INPUT MATERIAL —

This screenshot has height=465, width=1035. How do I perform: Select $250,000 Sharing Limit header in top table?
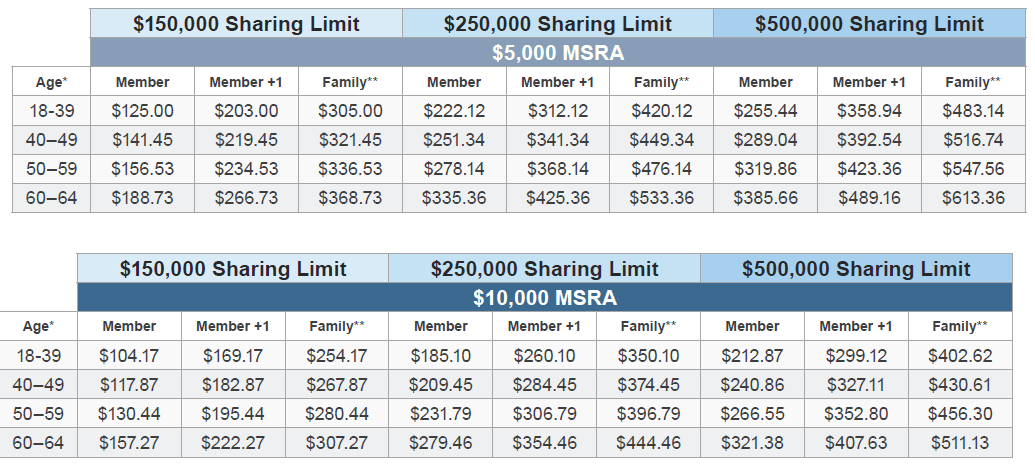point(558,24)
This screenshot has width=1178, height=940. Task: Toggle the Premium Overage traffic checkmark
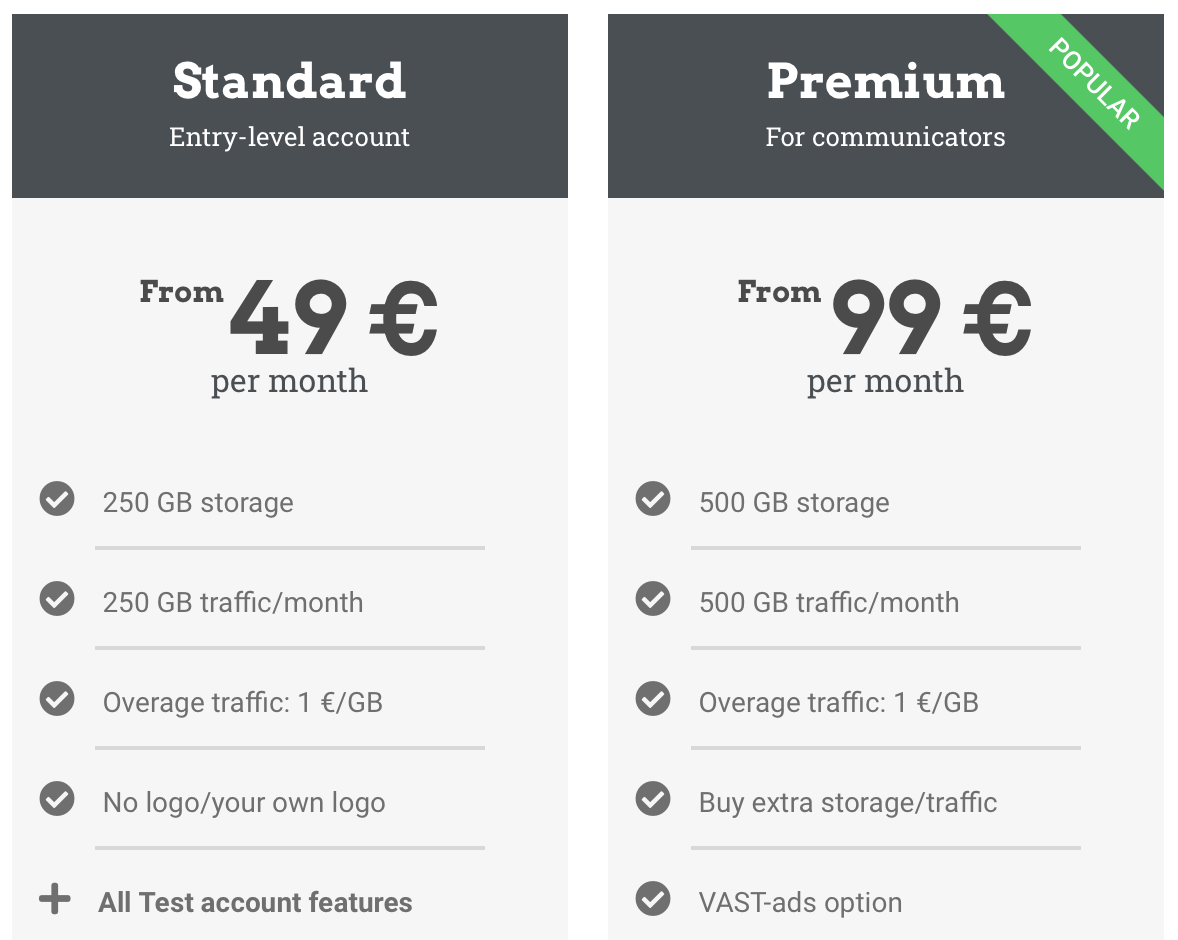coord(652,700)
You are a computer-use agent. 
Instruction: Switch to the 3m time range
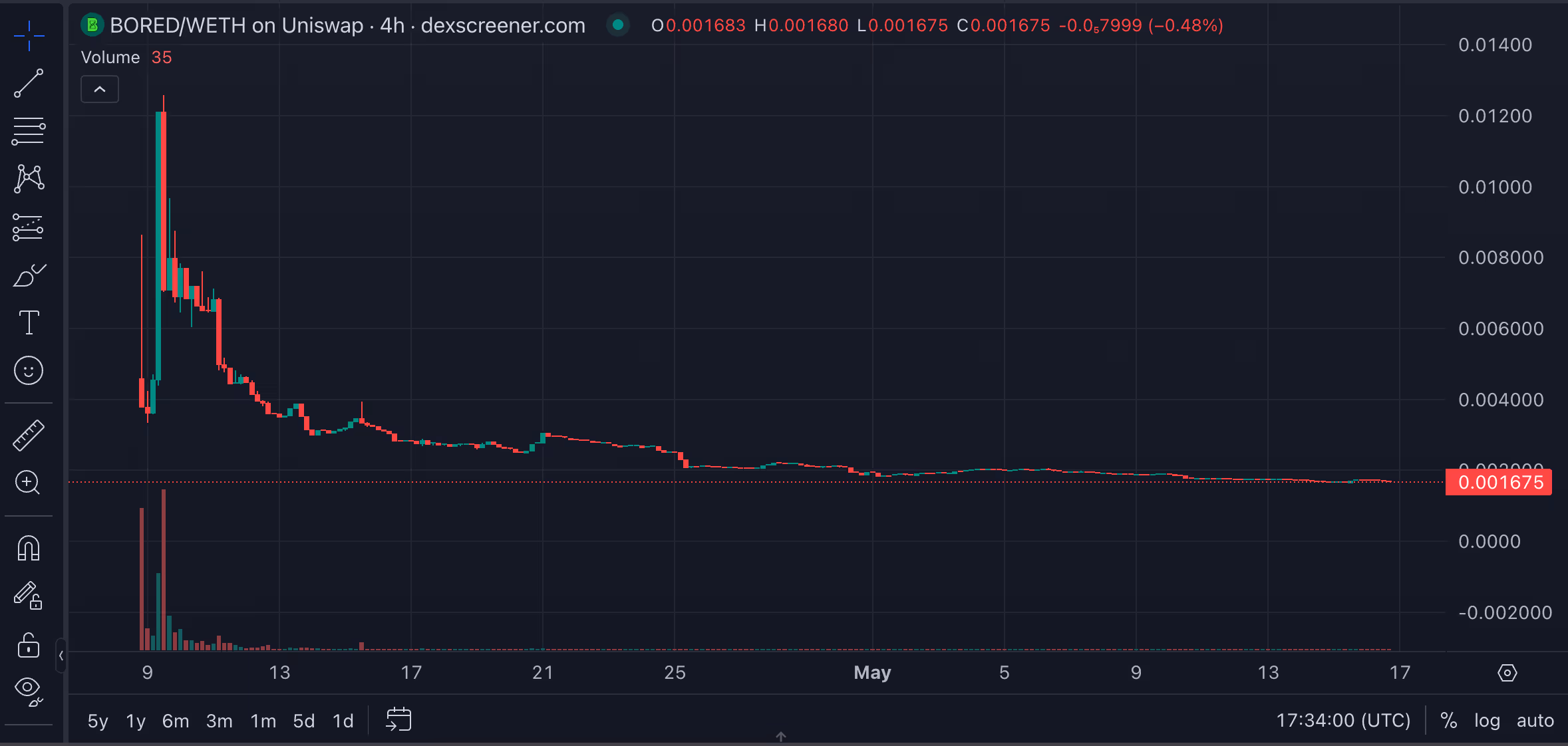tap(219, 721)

GIVEN EXERCISE —
Please copy every line of the data above with all of its text, adding 117 to each number in the coordinates only. Leave out the pictures.

EXERCISE ANSWER —
This screenshot has height=465, width=1035. How do I perform: Select $250,000 Sharing Limit header in top table?
point(675,141)
This screenshot has width=1178, height=940. Task: Toggle the Premium Overage traffic checkmark
coord(769,817)
You are a computer-use agent. 
Instruction: Switch to the 3m time range
tap(336, 838)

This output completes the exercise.